BEGIN SUPPLIED PASSAGE

The Ingestion API derives its host purely from the configured region string (data.{region}.algolia.com); it never validates that string against your application's actual region. Because of this:

  • The region defaults to us. A store backed by an EU application will inherit us unless you change it.
  • A mismatched region does not produce an error. The mismatched control plane happily mints real Source, Authentication, Destination, and Task UUIDs, and the CLI reports success with those IDs.
  • Records still reach the searchable index in the application's home region, so indexing appears to "work".
  • However, the connector configuration is stranded in the wrong region's control plane. It is invisible and unmanageable in your dashboard, which means you cannot attach transformations or inspect runs and events for a pipeline you cannot see. That is a real loss of functionality with no error to catch.

If you run multiple stores against applications in different regions, set the region explicitly per store scope and verify that each store's connector appears in the corresponding regional dashboard.

END SUPPLIED PASSAGE

• GIVEN INSTRUCTION A:
In the records, change "title text" to "label" in the lines between the one holding "Task: Click the USDJPY,H4 chart title text" and the end of the records, inclusive, and give those lines again with nothing else altered. Leave the pictures out of your answer.
The records that come next are unrelated to the text about Ingestion API regions.

BEGIN DATASET ROWS

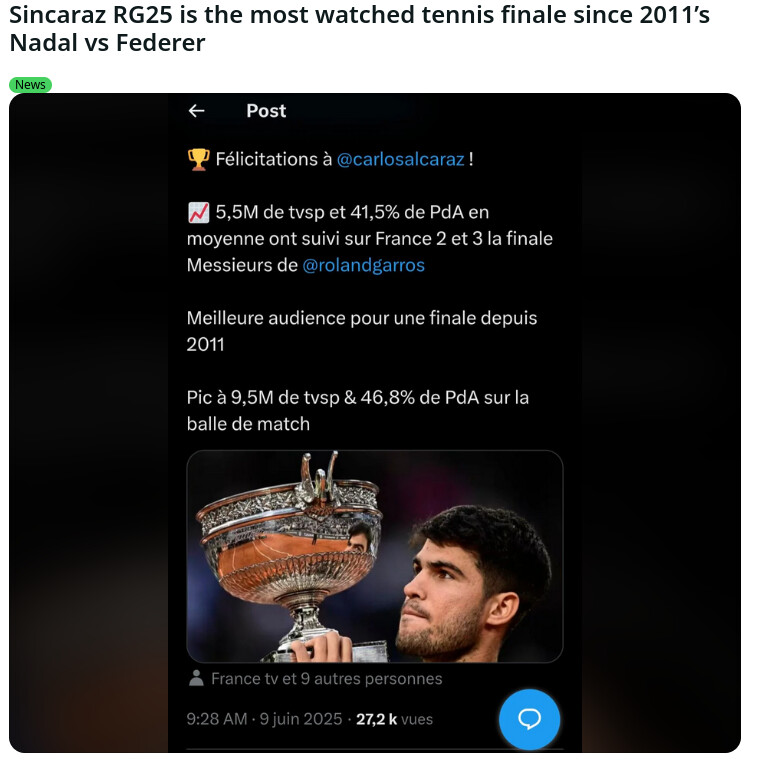
Task: Click the person icon beside France tv
Action: point(196,678)
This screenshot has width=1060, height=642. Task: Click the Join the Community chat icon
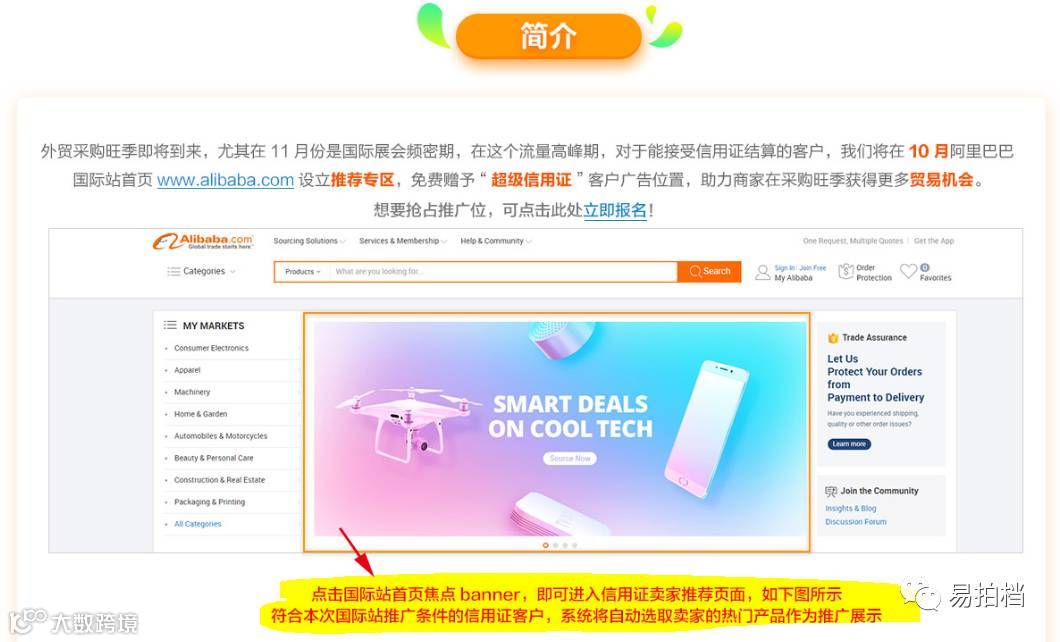(831, 491)
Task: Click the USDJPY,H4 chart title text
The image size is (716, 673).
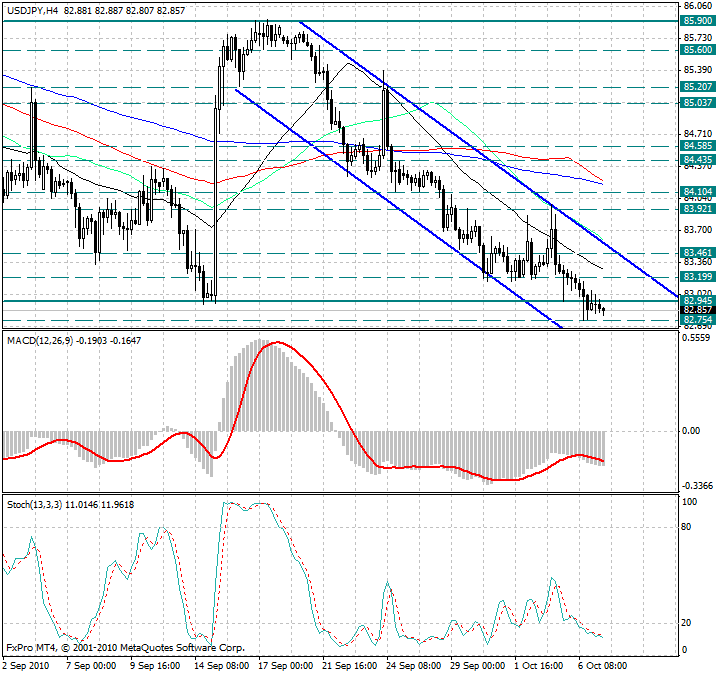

END DATASET ROWS

• GIVEN INSTRUCTION B:
From the passage on Ingestion API regions, transcribe the words between "The Ingestion API" and "you change it.", inclusive.

• RIGHT ANSWER A:
Task: Click the USDJPY,H4 chart label
The image size is (716, 673).

• RIGHT ANSWER B:
The Ingestion API derives its host purely from the configured region string (data.{region}.algolia.com); it never validates that string against your application's actual region. Because of this:

  • The region defaults to us. A store backed by an EU application will inherit us unless you change it.